Hopefully you will enjoy this recipe as much as I do- go nuts!
- 3 cups rolled oats, gluten free optional
- 1 cup whole raw nuts (I used cashews and pistachios)
- 1/2 cup seeds/coconut (I used hemp seeds and unsweetened dried coconut)
- 2 tablespoons brown sugar
- 1 teaspoon pumpkin pie spice
- 1 teaspoon ground cinnamon
- 1/4 teaspoon salt
- 1/2 cup pumpkin puree (not pumpkin pie mix)
- 1/4 cup coconut oil
- 2 tablespoons pumpkin butter (or sub maple syrup)
- 1 tablespoon maple syrup
- 1 teaspoon pure vanilla extract
- 1/2 cup chopped dried Turkish figs
- Preheat oven to 325 degrees F.
- Add all dry ingredients to a large bowl and stir to combine.
- Separately, add all wet ingredients to a medium bowl and whisk to combine completely.
- Add wet ingredients to dry ingredients and mix with a spoon until all of the dry ingredients are coated with the wet mixture.

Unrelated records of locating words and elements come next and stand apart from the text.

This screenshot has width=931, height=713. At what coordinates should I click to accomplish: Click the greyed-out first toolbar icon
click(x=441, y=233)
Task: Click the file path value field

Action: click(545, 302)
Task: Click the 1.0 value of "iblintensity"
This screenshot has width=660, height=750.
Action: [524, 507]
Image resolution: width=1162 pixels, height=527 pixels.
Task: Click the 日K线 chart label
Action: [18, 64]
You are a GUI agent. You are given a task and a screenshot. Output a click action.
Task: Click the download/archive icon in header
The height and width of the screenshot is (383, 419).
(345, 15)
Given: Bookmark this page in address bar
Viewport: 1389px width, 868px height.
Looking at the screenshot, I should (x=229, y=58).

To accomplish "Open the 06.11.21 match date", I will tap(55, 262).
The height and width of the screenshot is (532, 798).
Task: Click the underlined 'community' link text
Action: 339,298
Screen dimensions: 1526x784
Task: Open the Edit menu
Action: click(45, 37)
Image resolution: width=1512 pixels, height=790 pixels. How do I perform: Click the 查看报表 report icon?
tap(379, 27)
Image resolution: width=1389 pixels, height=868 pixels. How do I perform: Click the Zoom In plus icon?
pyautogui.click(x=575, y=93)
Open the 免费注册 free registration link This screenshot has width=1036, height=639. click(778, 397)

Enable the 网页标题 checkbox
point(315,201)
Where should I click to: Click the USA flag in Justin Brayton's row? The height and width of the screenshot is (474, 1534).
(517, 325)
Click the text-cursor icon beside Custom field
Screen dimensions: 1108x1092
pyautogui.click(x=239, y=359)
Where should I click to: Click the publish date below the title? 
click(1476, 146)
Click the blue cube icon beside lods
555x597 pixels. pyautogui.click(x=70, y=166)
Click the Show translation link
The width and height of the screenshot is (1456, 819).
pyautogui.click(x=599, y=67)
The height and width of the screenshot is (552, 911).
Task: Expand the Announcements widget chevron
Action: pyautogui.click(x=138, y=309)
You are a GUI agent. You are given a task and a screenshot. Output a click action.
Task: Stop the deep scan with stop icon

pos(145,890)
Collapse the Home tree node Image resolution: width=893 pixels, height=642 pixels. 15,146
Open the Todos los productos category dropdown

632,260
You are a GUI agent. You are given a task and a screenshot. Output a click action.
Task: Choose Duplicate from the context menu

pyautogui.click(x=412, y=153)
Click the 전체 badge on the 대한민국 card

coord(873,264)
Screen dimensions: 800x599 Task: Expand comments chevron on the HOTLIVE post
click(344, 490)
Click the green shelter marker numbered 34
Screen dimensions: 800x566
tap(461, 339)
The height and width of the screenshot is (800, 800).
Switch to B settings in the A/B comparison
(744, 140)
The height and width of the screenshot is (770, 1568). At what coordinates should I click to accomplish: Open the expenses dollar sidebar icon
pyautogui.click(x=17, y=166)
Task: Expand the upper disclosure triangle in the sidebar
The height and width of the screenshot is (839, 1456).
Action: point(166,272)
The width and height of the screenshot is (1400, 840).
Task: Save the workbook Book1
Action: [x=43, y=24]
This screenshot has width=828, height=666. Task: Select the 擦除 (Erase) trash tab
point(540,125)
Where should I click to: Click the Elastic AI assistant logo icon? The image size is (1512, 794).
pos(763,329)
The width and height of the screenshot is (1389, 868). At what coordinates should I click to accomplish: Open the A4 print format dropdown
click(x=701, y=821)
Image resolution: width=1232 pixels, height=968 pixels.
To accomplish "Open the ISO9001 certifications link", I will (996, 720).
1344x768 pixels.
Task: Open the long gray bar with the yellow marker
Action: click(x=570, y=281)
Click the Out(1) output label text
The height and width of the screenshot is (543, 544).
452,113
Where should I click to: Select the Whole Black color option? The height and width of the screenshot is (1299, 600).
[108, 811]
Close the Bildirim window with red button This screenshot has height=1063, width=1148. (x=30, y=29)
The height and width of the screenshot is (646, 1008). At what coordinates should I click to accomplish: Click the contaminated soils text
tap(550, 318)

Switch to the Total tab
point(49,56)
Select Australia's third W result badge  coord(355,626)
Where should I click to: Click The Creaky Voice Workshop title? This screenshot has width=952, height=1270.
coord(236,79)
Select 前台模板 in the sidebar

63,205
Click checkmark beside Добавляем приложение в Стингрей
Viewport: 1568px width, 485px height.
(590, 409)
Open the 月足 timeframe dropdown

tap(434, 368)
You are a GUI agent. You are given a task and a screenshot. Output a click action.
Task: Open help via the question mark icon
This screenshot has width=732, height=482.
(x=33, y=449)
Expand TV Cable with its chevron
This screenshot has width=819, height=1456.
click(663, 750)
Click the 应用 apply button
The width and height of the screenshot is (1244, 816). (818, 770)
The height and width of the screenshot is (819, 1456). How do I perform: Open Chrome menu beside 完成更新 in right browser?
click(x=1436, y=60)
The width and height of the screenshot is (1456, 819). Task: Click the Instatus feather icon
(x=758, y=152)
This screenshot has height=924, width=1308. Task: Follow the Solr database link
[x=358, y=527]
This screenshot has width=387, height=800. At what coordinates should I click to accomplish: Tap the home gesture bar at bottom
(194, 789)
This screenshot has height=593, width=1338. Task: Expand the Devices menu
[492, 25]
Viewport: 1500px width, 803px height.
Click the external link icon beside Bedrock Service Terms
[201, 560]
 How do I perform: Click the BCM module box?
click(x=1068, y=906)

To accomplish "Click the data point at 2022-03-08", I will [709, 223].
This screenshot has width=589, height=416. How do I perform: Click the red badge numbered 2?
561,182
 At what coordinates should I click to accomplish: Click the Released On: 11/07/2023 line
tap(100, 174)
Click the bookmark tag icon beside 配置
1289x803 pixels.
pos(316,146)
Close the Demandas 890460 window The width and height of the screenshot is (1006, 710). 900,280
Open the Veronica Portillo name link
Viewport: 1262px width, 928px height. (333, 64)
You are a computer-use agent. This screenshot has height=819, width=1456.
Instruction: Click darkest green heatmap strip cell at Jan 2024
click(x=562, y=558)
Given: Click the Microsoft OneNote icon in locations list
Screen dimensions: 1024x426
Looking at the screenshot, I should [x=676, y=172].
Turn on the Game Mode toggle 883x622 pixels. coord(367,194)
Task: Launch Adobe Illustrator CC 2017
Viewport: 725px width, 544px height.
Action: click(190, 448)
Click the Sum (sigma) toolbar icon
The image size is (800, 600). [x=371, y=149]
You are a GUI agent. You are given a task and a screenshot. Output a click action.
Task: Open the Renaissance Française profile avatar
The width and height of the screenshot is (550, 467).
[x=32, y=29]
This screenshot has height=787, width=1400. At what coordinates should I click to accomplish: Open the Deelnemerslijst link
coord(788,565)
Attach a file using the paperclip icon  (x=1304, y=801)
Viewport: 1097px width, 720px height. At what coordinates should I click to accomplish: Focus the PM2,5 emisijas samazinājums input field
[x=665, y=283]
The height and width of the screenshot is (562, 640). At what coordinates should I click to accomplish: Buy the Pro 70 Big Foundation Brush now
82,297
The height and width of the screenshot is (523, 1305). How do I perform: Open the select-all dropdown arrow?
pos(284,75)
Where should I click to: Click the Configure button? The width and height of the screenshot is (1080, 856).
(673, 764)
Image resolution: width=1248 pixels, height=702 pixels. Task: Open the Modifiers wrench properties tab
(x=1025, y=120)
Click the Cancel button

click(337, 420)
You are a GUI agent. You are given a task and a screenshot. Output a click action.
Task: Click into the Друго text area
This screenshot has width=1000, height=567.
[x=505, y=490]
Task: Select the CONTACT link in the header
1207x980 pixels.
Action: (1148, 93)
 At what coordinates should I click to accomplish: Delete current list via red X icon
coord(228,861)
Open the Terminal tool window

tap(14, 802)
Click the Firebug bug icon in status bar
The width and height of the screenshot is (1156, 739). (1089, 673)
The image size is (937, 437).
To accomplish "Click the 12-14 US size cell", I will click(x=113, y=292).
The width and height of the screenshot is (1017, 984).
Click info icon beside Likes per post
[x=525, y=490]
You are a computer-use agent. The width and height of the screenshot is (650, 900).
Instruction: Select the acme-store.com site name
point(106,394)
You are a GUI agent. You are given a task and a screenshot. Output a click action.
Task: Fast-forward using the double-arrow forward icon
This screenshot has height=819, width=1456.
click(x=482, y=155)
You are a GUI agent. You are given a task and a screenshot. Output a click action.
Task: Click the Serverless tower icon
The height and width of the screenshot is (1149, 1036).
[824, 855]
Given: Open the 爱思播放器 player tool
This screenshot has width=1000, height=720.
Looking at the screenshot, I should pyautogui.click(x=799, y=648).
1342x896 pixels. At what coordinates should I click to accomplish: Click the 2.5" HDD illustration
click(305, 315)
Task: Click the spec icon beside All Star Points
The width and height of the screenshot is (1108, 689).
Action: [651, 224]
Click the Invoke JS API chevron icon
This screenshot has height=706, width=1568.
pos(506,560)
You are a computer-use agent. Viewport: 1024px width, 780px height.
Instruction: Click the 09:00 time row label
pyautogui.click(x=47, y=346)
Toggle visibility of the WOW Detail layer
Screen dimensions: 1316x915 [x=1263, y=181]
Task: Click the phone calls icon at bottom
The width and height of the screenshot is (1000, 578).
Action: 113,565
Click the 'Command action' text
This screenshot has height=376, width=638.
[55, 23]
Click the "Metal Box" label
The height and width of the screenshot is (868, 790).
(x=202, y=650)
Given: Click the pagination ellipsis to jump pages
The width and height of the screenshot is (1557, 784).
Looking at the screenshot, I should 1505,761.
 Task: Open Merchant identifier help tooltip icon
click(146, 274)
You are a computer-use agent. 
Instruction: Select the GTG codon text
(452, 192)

- Spread the entire mixture evenly across a large lined or oiled baking sheet (I like to use Silpat mats) and bake for 40 minutes.
- Remove after 40 minutes and gently toss the granola so that brown underside is now on the top. Bake for another ten minutes, or until golden brown and crispy when cooled.
- Remove from the oven and let cool completely before adding dried figs and mixing again. Store granola in an airtight container for up to two weeks, or until you eat it all!
Inspiration for this recipe came from purely elizabeth Ancient Grain Pumpkin Fig Granola which is to die for.